Comment 1 Nick Burch 2010-05-05 12:40:36 UTC
Is 65x10 the smallest file you can generate that gives the problem, or can you find something smaller?

I'd suggest you create four files:
* One via POI, which is the smallest you can that gives the problem
* One via POI, which is like the above, but the biggest without issues
* One via Excel, containing the same data as the POI one that fails
* One via Excel, containing the same data as the POI one that works

Next, use BiffViewer to try to see how the files differ. Especially interesting will be between the two poi ones, and between the poi one that breaks and the excel equivalent. Use the poi+excel pair that both work to help identify harmless things that are done differently.

Hopefully from this analysis, you can identify what's going wrong with the file that POI generates
Comment 2 Curtis Browning 2010-07-01 15:20:38 UTC
Hi Nick,

In response to your questions:

1. Yes, the 65 row x 10 column file is the smallest file that I can create in POI that will demonstrate the problem.

2. I have attached 4 sample Excel workbooks, two created via POI (test_export_64_rows.xls and test_export_65_rows.xls), and two created via the attached driver.vbs script (vba_64_rows.xls and vba_65_rows.xls).
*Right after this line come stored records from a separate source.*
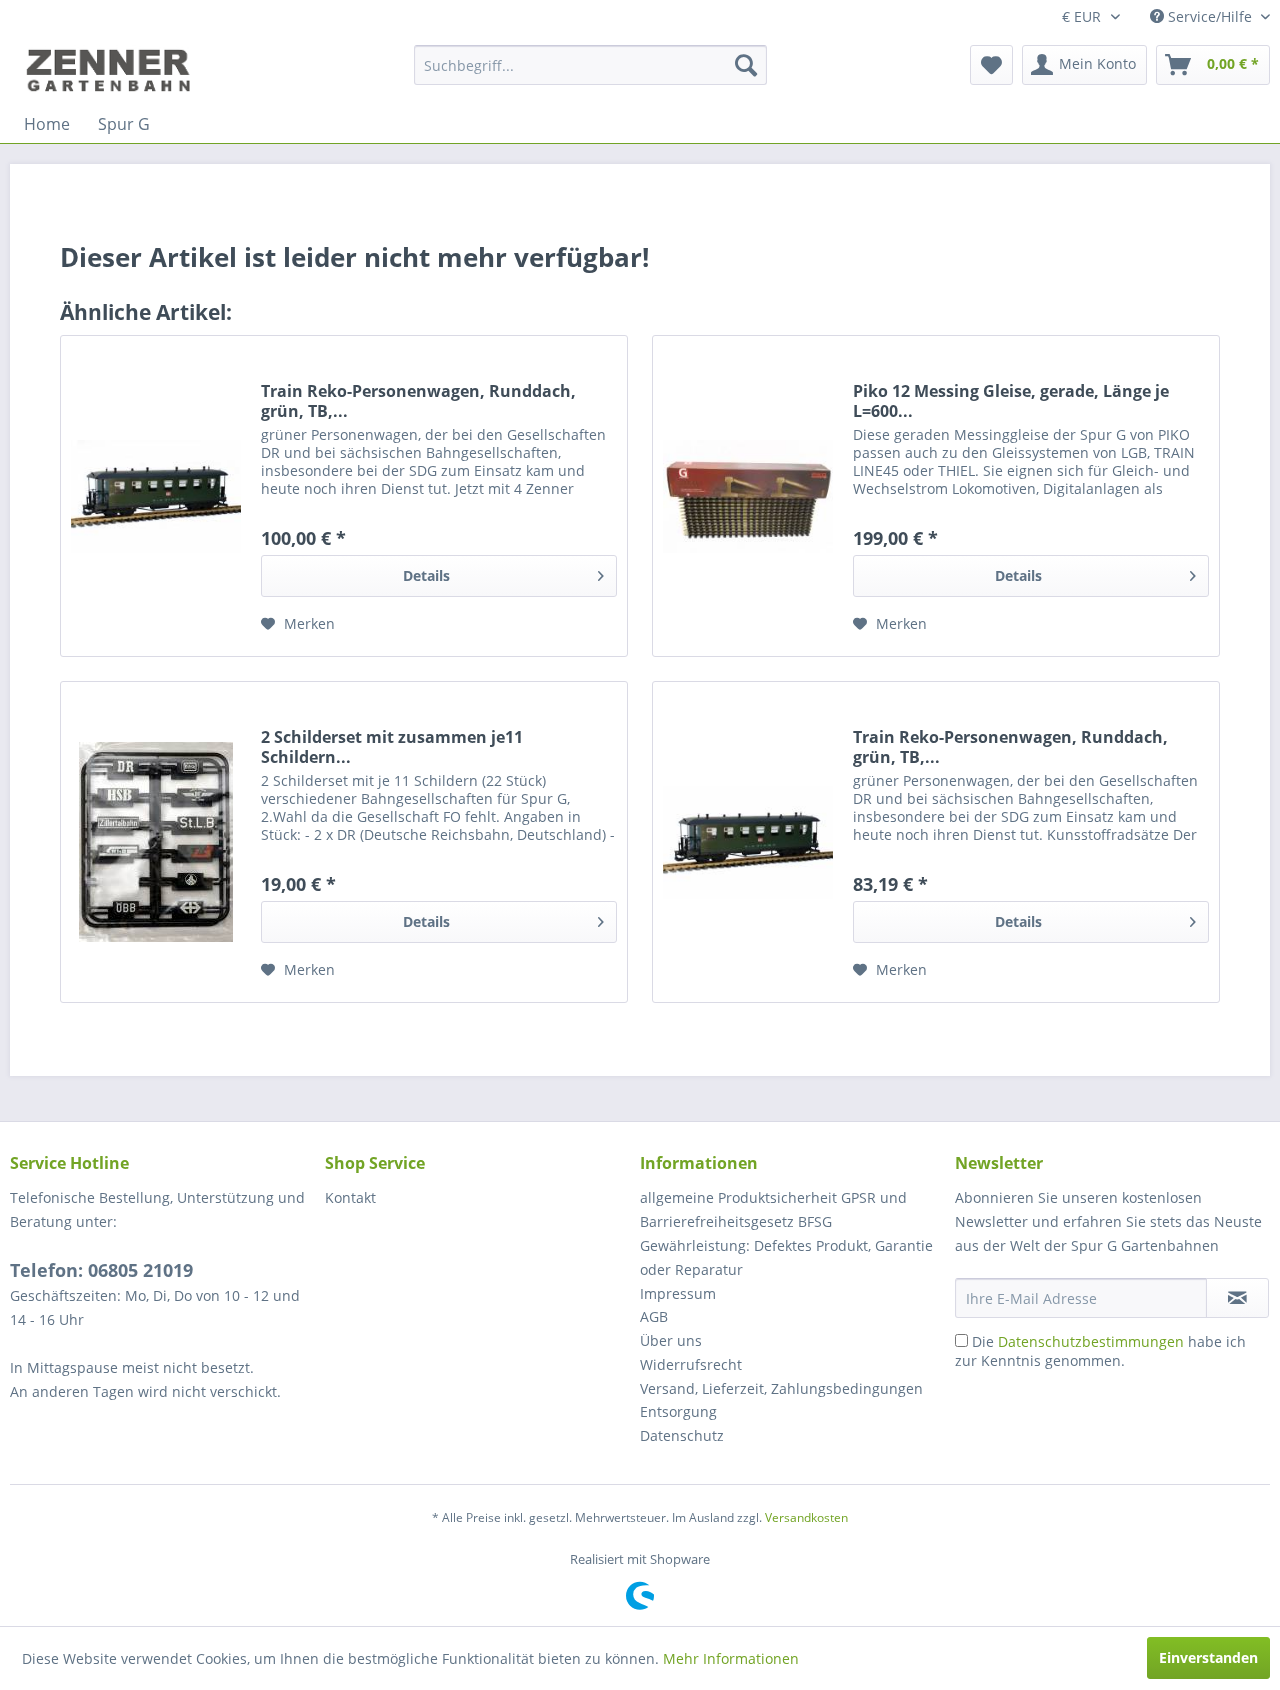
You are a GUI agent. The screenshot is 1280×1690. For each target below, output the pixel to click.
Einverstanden (1208, 1657)
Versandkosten (806, 1517)
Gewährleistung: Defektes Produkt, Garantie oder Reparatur (786, 1257)
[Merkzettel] (991, 65)
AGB (654, 1316)
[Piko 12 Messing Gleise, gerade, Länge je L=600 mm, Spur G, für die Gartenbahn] (748, 496)
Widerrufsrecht (691, 1364)
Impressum (678, 1293)
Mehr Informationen (731, 1658)
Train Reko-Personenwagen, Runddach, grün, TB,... (418, 401)
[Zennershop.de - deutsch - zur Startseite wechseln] (111, 70)
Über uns (671, 1340)
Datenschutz (682, 1435)
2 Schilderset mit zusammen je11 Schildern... (392, 747)
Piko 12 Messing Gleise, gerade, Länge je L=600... (1011, 401)
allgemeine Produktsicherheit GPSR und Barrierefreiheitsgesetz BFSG (773, 1209)
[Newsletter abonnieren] (1237, 1298)
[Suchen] (746, 65)
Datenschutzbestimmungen (1091, 1341)
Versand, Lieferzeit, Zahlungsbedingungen (781, 1388)
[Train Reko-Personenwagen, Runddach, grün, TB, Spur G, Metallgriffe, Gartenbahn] (748, 842)
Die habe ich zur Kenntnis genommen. (1100, 1351)
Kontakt (350, 1197)
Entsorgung (678, 1411)
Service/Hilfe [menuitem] (1210, 16)
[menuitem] (590, 65)
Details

The two 64-row files and the two 65-row files contain the exact same cell content.

3. I tried following the steps you requested I take with the BiffViewer application, but the two files created via the VBA script cause BiffViewer to crash with a General Protection Fault. I also tried to manually create the test file in Excel (slow and cumbersome as it was), but the same GPF occurred when opening the file in BiffViewer.
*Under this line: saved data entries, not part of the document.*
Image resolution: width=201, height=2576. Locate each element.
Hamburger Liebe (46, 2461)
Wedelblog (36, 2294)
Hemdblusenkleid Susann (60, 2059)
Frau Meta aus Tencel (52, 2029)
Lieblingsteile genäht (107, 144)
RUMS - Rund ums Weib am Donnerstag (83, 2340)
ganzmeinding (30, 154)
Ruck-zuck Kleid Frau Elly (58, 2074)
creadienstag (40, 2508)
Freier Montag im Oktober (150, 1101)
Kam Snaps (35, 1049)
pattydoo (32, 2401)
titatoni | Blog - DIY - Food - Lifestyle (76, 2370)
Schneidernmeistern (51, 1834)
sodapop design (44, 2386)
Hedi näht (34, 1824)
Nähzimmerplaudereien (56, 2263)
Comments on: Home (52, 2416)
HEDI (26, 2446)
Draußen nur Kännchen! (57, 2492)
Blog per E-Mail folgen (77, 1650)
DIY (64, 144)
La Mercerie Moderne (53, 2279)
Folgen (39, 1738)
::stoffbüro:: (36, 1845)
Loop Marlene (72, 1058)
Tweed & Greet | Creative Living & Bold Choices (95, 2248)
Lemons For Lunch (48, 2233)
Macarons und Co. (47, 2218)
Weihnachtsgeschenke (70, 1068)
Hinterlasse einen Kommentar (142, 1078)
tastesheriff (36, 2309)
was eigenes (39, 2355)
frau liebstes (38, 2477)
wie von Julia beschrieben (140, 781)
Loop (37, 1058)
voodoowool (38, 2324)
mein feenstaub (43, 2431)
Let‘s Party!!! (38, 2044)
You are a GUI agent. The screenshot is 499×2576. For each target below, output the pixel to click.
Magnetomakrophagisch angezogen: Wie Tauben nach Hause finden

Please have a look at the attachments and the relevant POI code. Hopefully it will help you to get to the root cause of this problem.

Regards,
Curtis
Comment 3 Curtis Browning 2010-07-01 15:22:06 UTC
Created attachment 25679 [details]
Test Driver to Create the Sample Excel Files
Comment 4 Curtis Browning 2010-07-01 15:28:53 UTC
Created attachment 25680 [details]
64 rows created by POI code in the attached Driver.java
Comment 5 Curtis Browning 2010-07-01 15:29:20 UTC
Created attachment 25681 [details]
65 rows created by POI code in the attached Driver.java
Comment 6 Curtis Browning 2010-07-01 15:30:30 UTC
Created attachment 25682 [details]
64 rows created by driver.vbs script
Comment 7 Curtis Browning 2010-07-01 15:30:56 UTC
Created attachment 25683 [details]
65 rows created by driver.vbs script
Comment 8 Nick Burch 2010-09-21 06:54:33 UTC
I've been comparing the BiffViewer dumps from poi, excel and open office, and I can't spot anything wrong with what POI is doing. There are some differences, but generally when POI and Excel differ, open office does it the same way as POI, and when POI and OpenOffice differ, POI has done it similar to excel...
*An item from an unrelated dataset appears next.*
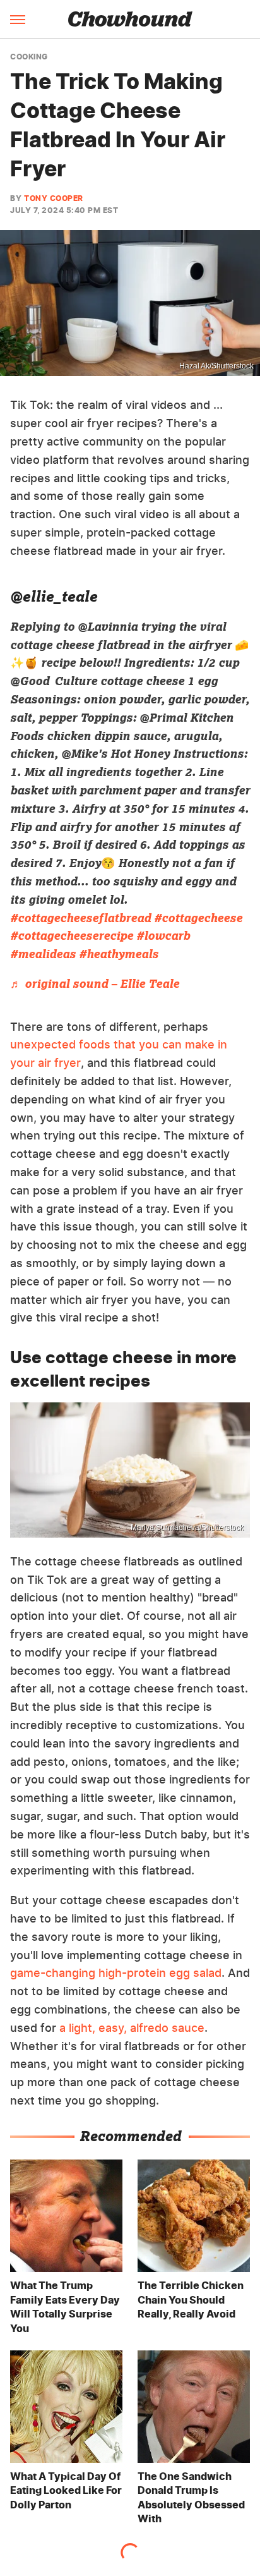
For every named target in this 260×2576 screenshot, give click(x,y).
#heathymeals (118, 954)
OpenOffice can read the poi 65 row file without error, so we're not doing anything too crazy

The only thing I can suggest is you ask around all of your clients, until you find one who have a support contract with Microsoft. Then, get the 65 row POI file submitted to Microsoft, and see if they can shed any light on what Excel dislikes about the file

As it stands, I can't figure out what POI is doing wrong to be able to fix it :/
Comment 9 Dominik Stadler 2015-05-31 21:27:25 UTC
Analysis by Nick some time ago indicates that no problem could be spotted in POI itself, thus resolving this issue for now, please reopen with more information if this is still a problem for you.